## Your assignment
Every record should be written out again in full, with no character altered.

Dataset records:
■ ■ ■ ■ ■ ■ ■

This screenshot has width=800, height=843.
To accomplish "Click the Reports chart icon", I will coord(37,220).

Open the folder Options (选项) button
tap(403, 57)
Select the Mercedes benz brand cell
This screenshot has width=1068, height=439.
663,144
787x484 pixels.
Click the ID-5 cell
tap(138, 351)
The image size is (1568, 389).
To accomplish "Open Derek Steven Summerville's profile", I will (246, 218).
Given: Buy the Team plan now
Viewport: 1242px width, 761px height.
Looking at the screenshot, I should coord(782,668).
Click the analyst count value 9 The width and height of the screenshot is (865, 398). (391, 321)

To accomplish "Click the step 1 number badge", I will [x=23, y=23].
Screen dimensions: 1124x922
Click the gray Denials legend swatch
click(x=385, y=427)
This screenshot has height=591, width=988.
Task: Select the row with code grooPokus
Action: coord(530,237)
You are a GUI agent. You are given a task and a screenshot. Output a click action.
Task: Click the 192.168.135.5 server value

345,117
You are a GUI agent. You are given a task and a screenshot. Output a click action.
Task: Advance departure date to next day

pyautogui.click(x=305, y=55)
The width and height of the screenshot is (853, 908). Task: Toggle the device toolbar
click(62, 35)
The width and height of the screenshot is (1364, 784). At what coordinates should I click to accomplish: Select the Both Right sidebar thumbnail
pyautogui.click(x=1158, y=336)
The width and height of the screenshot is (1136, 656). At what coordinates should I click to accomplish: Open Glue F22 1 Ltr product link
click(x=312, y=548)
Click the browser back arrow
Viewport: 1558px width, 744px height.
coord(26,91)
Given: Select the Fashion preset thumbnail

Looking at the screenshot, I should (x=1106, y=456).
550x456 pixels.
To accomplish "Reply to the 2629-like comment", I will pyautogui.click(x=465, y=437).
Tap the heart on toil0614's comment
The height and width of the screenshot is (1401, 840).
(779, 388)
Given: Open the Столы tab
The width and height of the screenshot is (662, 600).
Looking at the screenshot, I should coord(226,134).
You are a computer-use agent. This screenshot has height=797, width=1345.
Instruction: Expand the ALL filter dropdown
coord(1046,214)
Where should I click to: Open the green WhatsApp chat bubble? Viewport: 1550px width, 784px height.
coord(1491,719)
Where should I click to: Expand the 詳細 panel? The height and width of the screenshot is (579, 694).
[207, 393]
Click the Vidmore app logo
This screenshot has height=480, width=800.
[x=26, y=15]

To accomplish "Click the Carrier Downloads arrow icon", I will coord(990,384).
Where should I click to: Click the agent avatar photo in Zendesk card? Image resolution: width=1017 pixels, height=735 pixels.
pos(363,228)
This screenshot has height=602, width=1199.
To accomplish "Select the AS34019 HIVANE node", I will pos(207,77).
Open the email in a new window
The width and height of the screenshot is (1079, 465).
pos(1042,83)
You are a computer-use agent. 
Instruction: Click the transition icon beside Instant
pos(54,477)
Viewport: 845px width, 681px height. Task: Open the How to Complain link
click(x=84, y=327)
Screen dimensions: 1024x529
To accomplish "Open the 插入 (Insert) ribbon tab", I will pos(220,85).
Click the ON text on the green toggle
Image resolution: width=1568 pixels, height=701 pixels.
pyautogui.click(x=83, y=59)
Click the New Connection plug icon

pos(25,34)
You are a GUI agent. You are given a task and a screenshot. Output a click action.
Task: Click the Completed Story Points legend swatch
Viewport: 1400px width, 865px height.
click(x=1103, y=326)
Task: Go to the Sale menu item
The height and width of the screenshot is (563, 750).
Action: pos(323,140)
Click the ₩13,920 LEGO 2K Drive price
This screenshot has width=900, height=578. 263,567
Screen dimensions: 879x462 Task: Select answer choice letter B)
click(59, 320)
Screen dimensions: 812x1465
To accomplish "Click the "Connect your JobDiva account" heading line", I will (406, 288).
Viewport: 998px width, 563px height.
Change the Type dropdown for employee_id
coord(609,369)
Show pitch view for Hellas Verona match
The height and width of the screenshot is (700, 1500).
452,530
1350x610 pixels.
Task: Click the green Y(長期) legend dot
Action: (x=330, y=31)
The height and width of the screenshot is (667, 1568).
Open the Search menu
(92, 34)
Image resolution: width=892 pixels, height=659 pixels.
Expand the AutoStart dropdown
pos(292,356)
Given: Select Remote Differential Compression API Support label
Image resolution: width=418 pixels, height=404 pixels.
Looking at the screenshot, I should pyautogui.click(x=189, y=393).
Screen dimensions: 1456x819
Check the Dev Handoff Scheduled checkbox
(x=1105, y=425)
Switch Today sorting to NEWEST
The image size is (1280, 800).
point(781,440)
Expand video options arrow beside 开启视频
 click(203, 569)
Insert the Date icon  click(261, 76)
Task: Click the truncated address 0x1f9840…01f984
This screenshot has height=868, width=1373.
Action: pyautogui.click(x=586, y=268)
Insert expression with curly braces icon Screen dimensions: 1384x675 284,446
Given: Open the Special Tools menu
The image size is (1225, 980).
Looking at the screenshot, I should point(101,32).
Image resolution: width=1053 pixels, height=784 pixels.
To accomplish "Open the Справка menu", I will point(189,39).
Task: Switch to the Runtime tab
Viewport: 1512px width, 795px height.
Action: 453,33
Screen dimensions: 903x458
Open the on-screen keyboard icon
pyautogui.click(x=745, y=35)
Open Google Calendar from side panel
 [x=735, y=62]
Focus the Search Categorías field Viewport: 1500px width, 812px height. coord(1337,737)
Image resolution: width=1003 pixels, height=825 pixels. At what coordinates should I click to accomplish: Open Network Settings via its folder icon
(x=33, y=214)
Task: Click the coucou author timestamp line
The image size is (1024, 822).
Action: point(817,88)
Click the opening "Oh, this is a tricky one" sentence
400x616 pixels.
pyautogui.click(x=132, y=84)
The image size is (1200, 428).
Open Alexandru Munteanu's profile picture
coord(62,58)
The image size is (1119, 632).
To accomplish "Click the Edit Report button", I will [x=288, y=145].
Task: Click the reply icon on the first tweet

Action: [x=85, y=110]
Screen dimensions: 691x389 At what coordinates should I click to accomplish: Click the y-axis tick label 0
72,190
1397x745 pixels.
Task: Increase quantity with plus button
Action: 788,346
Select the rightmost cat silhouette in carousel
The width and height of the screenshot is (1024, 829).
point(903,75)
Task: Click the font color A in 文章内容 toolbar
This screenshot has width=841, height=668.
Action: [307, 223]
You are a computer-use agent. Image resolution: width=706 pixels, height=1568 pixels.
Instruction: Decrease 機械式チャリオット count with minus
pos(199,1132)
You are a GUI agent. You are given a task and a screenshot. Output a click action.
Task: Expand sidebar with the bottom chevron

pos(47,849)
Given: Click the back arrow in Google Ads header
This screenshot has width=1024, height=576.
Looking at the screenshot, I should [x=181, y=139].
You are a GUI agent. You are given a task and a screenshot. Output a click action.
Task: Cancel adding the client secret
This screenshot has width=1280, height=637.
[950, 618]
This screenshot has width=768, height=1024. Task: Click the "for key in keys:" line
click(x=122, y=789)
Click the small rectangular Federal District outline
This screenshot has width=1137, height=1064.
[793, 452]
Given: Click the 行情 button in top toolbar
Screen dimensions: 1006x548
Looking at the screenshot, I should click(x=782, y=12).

■ ■ ■ ■ ■ ■ ■

## Exercise result
This screenshot has width=800, height=843.
To accomplish "Click the Reports chart icon", I will coord(37,220).

Open the folder Options (选项) button
tap(403, 57)
Select the Mercedes benz brand cell
This screenshot has width=1068, height=439.
663,144
787x484 pixels.
Click the ID-5 cell
tap(138, 351)
The image size is (1568, 389).
To accomplish "Open Derek Steven Summerville's profile", I will (246, 218).
Given: Buy the Team plan now
Viewport: 1242px width, 761px height.
Looking at the screenshot, I should coord(782,668).
Click the analyst count value 9 The width and height of the screenshot is (865, 398). (391, 321)

To accomplish "Click the step 1 number badge", I will [x=23, y=23].
Screen dimensions: 1124x922
Click the gray Denials legend swatch
click(x=385, y=427)
This screenshot has height=591, width=988.
Task: Select the row with code grooPokus
Action: coord(530,237)
You are a GUI agent. You are given a task and a screenshot. Output a click action.
Task: Click the 192.168.135.5 server value

345,117
You are a GUI agent. You are given a task and a screenshot. Output a click action.
Task: Advance departure date to next day

pyautogui.click(x=305, y=55)
The width and height of the screenshot is (853, 908). Task: Toggle the device toolbar
click(62, 35)
The width and height of the screenshot is (1364, 784). At what coordinates should I click to accomplish: Select the Both Right sidebar thumbnail
pyautogui.click(x=1158, y=336)
The width and height of the screenshot is (1136, 656). At what coordinates should I click to accomplish: Open Glue F22 1 Ltr product link
click(x=312, y=548)
Click the browser back arrow
Viewport: 1558px width, 744px height.
coord(26,91)
Given: Select the Fashion preset thumbnail

Looking at the screenshot, I should (x=1106, y=456).
550x456 pixels.
To accomplish "Reply to the 2629-like comment", I will pyautogui.click(x=465, y=437).
Tap the heart on toil0614's comment
The height and width of the screenshot is (1401, 840).
(779, 388)
Given: Open the Столы tab
The width and height of the screenshot is (662, 600).
Looking at the screenshot, I should coord(226,134).
You are a computer-use agent. This screenshot has height=797, width=1345.
Instruction: Expand the ALL filter dropdown
coord(1046,214)
Where should I click to: Open the green WhatsApp chat bubble? Viewport: 1550px width, 784px height.
coord(1491,719)
Where should I click to: Expand the 詳細 panel? The height and width of the screenshot is (579, 694).
[207, 393]
Click the Vidmore app logo
This screenshot has height=480, width=800.
[x=26, y=15]

To accomplish "Click the Carrier Downloads arrow icon", I will coord(990,384).
Where should I click to: Click the agent avatar photo in Zendesk card? Image resolution: width=1017 pixels, height=735 pixels.
pos(363,228)
This screenshot has height=602, width=1199.
To accomplish "Select the AS34019 HIVANE node", I will pos(207,77).
Open the email in a new window
The width and height of the screenshot is (1079, 465).
pos(1042,83)
You are a computer-use agent. 
Instruction: Click the transition icon beside Instant
pos(54,477)
Viewport: 845px width, 681px height. Task: Open the How to Complain link
click(x=84, y=327)
Screen dimensions: 1024x529
To accomplish "Open the 插入 (Insert) ribbon tab", I will pos(220,85).
Click the ON text on the green toggle
Image resolution: width=1568 pixels, height=701 pixels.
pyautogui.click(x=83, y=59)
Click the New Connection plug icon

pos(25,34)
You are a GUI agent. You are given a task and a screenshot. Output a click action.
Task: Click the Completed Story Points legend swatch
Viewport: 1400px width, 865px height.
click(x=1103, y=326)
Task: Go to the Sale menu item
The height and width of the screenshot is (563, 750).
Action: pos(323,140)
Click the ₩13,920 LEGO 2K Drive price
This screenshot has width=900, height=578. 263,567
Screen dimensions: 879x462 Task: Select answer choice letter B)
click(59, 320)
Screen dimensions: 812x1465
To accomplish "Click the "Connect your JobDiva account" heading line", I will (406, 288).
Viewport: 998px width, 563px height.
Change the Type dropdown for employee_id
coord(609,369)
Show pitch view for Hellas Verona match
The height and width of the screenshot is (700, 1500).
452,530
1350x610 pixels.
Task: Click the green Y(長期) legend dot
Action: (x=330, y=31)
The height and width of the screenshot is (667, 1568).
Open the Search menu
(92, 34)
Image resolution: width=892 pixels, height=659 pixels.
Expand the AutoStart dropdown
pos(292,356)
Given: Select Remote Differential Compression API Support label
Image resolution: width=418 pixels, height=404 pixels.
Looking at the screenshot, I should pyautogui.click(x=189, y=393).
Screen dimensions: 1456x819
Check the Dev Handoff Scheduled checkbox
(x=1105, y=425)
Switch Today sorting to NEWEST
The image size is (1280, 800).
point(781,440)
Expand video options arrow beside 开启视频
 click(203, 569)
Insert the Date icon  click(261, 76)
Task: Click the truncated address 0x1f9840…01f984
This screenshot has height=868, width=1373.
Action: pyautogui.click(x=586, y=268)
Insert expression with curly braces icon Screen dimensions: 1384x675 284,446
Given: Open the Special Tools menu
The image size is (1225, 980).
Looking at the screenshot, I should point(101,32).
Image resolution: width=1053 pixels, height=784 pixels.
To accomplish "Open the Справка menu", I will point(189,39).
Task: Switch to the Runtime tab
Viewport: 1512px width, 795px height.
Action: 453,33
Screen dimensions: 903x458
Open the on-screen keyboard icon
pyautogui.click(x=745, y=35)
Open Google Calendar from side panel
 [x=735, y=62]
Focus the Search Categorías field Viewport: 1500px width, 812px height. coord(1337,737)
Image resolution: width=1003 pixels, height=825 pixels. At what coordinates should I click to accomplish: Open Network Settings via its folder icon
(x=33, y=214)
Task: Click the coucou author timestamp line
The image size is (1024, 822).
Action: point(817,88)
Click the opening "Oh, this is a tricky one" sentence
400x616 pixels.
pyautogui.click(x=132, y=84)
The image size is (1200, 428).
Open Alexandru Munteanu's profile picture
coord(62,58)
The image size is (1119, 632).
To accomplish "Click the Edit Report button", I will [x=288, y=145].
Task: Click the reply icon on the first tweet

Action: [x=85, y=110]
Screen dimensions: 691x389 At what coordinates should I click to accomplish: Click the y-axis tick label 0
72,190
1397x745 pixels.
Task: Increase quantity with plus button
Action: 788,346
Select the rightmost cat silhouette in carousel
The width and height of the screenshot is (1024, 829).
point(903,75)
Task: Click the font color A in 文章内容 toolbar
This screenshot has width=841, height=668.
Action: [307, 223]
You are a computer-use agent. Image resolution: width=706 pixels, height=1568 pixels.
Instruction: Decrease 機械式チャリオット count with minus
pos(199,1132)
You are a GUI agent. You are given a task and a screenshot. Output a click action.
Task: Expand sidebar with the bottom chevron

pos(47,849)
Given: Click the back arrow in Google Ads header
This screenshot has width=1024, height=576.
Looking at the screenshot, I should [x=181, y=139].
You are a GUI agent. You are given a task and a screenshot. Output a click action.
Task: Cancel adding the client secret
This screenshot has width=1280, height=637.
[950, 618]
This screenshot has width=768, height=1024. Task: Click the "for key in keys:" line
click(x=122, y=789)
Click the small rectangular Federal District outline
This screenshot has width=1137, height=1064.
[793, 452]
Given: Click the 行情 button in top toolbar
Screen dimensions: 1006x548
Looking at the screenshot, I should click(x=782, y=12).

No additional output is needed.